Il est évident que Notre-Seigneur est né dans un khan.

Or le khan, en Orient, n’est même pas une auberge, c’est quelque chose de beaucoup plus inférieur : un édifice sans toit, aux murailles grises, souvent bâti en pleine campagne, appuyé contre une roche ou une grotte ; quelquefois, quand le khan est très luxueux, il possède un auvent. C’est un endroit de repos, fait surtout pour les chevaux, les mules ou les ânes ; il y a des râteliers, il y a du foin et de l’orge, il y a de l’eau, et les animaux peuvent manger et boire. Quant aux moukres — c’est-à-dire les cavaliers — ils s’étendent à terre, la tête sur la selle, et ils dorment à la clarté des étoiles ou du soleil. Le voyageur peut s’asseoir ou s’allonger sur une balustrade de pierre qui sert à monter à cheval, et, s’il a un manteau ou un tapis, il peut même y dormir. Ordinairement, le touriste ne trouve d’autre rafraîchissement qu’un verre d’eau ; mais si le khan est absolument magnifique, il peut se procurer une tasse de café, mais rien de plus. Ces khans sont servis par un patron avec deux aides, et dans des endroits très solitaires et un peu dangereux, le gouvernement turc y place un soldat, un zaptieh.
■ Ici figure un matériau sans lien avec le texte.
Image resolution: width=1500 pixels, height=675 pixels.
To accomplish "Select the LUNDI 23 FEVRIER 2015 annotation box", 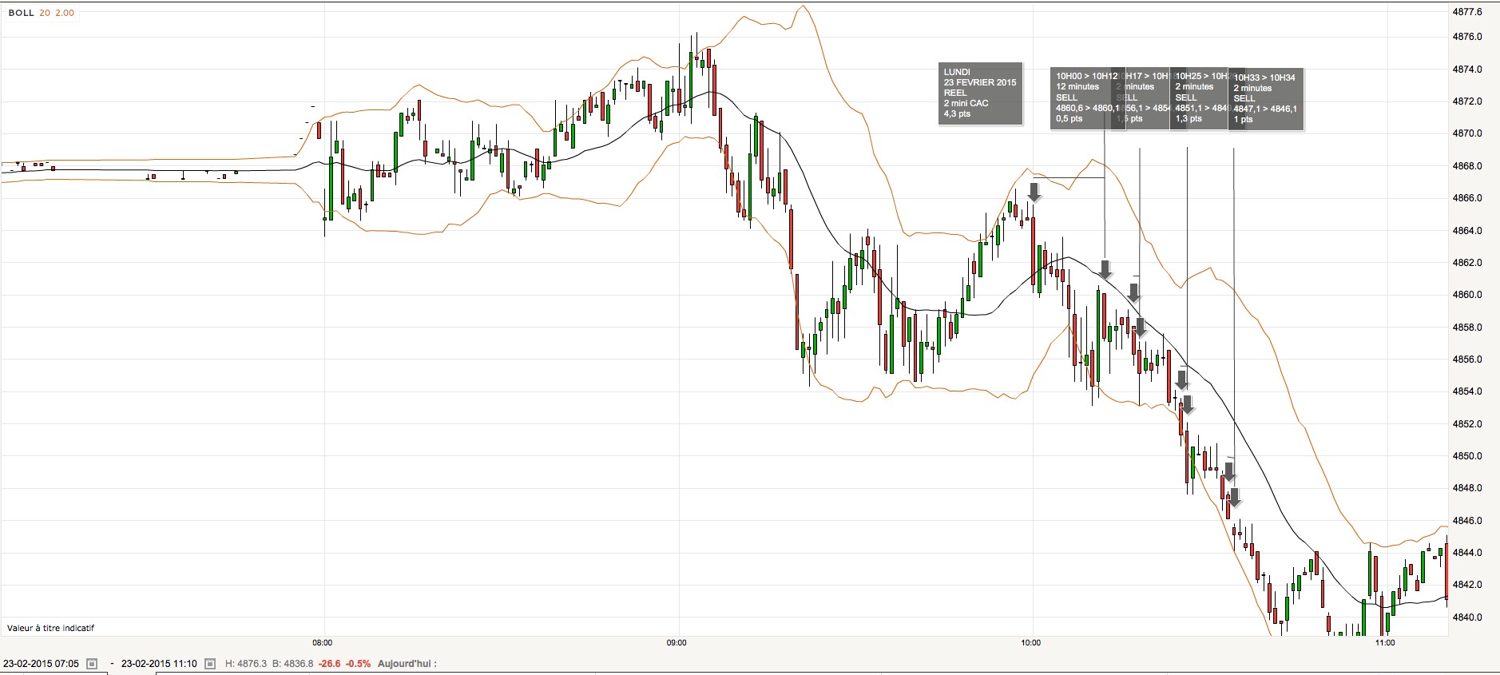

Au temps heureux de la Nativité, les khans devaient être encore plus primitifs ; Bethléem avait une petite auberge, mais Joseph et Marie ne purent y aller, non qu’ils manquassent d’argent pour payer le logement, mais parce que la maison était pleine. Quirino, au nom de l’auguste Rome, avait ordonné un recensement général, et toute la Palestine était sens dessus dessous, car chacun devait signer la feuille dans son pays d’origine. Joseph, descendant de David, malgré son humble métier de charpentier, était obligé de se rendre à Jérusalem. La route de Nazareth à Jérusalem par Nahim prend cinq à six jours de marche, par petites étapes : Bethléem était une des dernières stations où Marie et Joseph, fatigués, s’arrêtèrent, la nuit du 24 décembre. N’ayant pas trouvé de place à l’auberge, ils se résignèrent à aller dans le khan, où ils comptaient rester à peine quelques heures, devant partir le lendemain pour la cité sainte. Marie, qui, si toutes les traditions de la Terre Sainte ne se trompent point, avait alors quatorze ans et demi, fut prise des douleurs de la maternité dans ce pauvre refuge ; les animaux qui se trouvaient là virent le petit Enfant sur la paille de leurs râteliers et réchauffèrent son mignon corps de leur haleine tiède. Au-dessus de cette réunion d’animaux et d’humbles gens, s’arrêta la lumineuse étoile qui avait guidé les trois rois dans leur chemin : l’un venait de Perse, l’autre des Indes, le dernier d’Abyssinie, et tous, avec leurs richesses, leurs dons, leurs cadeaux, s’agenouillèrent devant le pauvre khan de Bethléem, où l’Enfant avait ouvert ses yeux clairs, qui devaient jeter sur le monde une lumière d’aurore.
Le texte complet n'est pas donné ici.